7. Reward Model (RM) Training
Overview
Trains a Bradley-Terry reward model.
It uses a RewardHead that extracts a scalar reward from the model's last hidden state,
and trains on chosen/rejected pairs with Loss = -log(σ(r_chosen - r_rejected)).
Purpose: Used as a reward function in PPO/RLHF pipelines
Why You Should Run SFT First
RM should also be trained based on an SFT-completed model. A base model lacks the foundation to understand response quality differences, so the RM cannot learn meaningful rewards.
Correct order: SFT → RM → PPO Run SFT first, then specify that checkpoint (
final/) as the RM'smodel_name.
Prerequisites
- SFT training complete (01_dense_lora.md, etc.)

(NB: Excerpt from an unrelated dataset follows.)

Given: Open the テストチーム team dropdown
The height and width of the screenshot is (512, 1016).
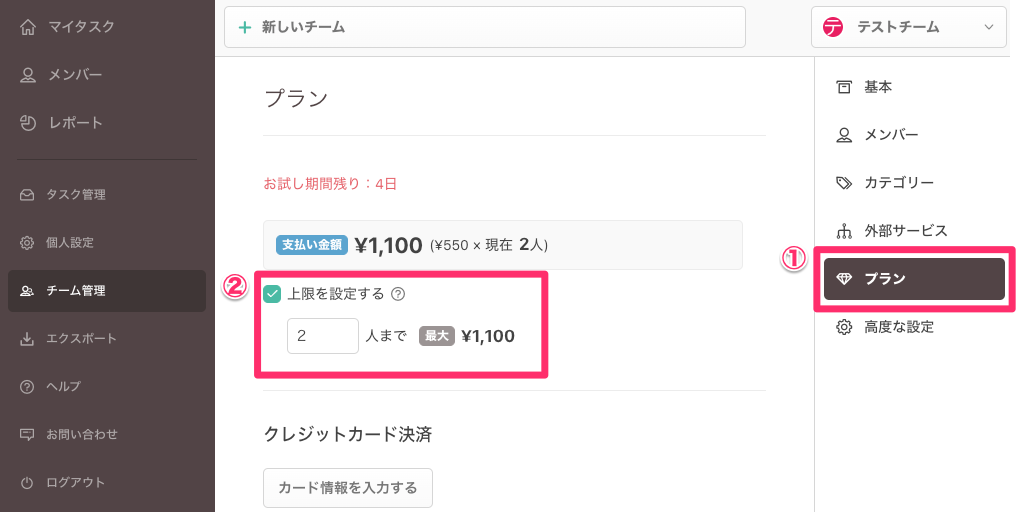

- EulerForge installation complete (see Getting Started)
- Data preprocessing complete
Data Format
Raw Data (Recommended)
data/dpo_10k_raw.jsonl is data converted to the standard prompted_preference format:
{"prompt": "Question content", "chosen": "Preferred response", "rejected": "Non-preferred response"}
Using data.format=raw will automatically tokenize during training.
Preset
# configs/presets/qwen3.5_0.8b_dense_lora_rm.yml
training:
type: rm
phases:
- step: 0
trainable: ["lora", "attn_lora"]
Running
eulerforge train --preset configs/presets/qwen3.5_0.8b_dense_lora_rm.yml \
--set data.format=raw \
--set data.task=prompted_preference \
--set data.path=data/dpo_10k_raw.jsonl \
--set data.max_length=256
Architecture
Input → LM (LoRA) → Last Hidden State → RewardHead(Linear(H,1)) → Scalar Reward
RewardHeadis automatically created and added to the optimizer- Forward pass uses
output_hidden_states=Trueto extract the last layer's hidden state - Uses only the hidden state of the last real token based on attention_mask
Metrics
| Metric | Description |
|---|---|
rm_loss |
Bradley-Terry loss |
reward_chosen |
Average reward for chosen |
reward_rejected |
Average reward for rejected |
reward_margin |
Difference between chosen and rejected |
accuracy |
Proportion where chosen > rejected |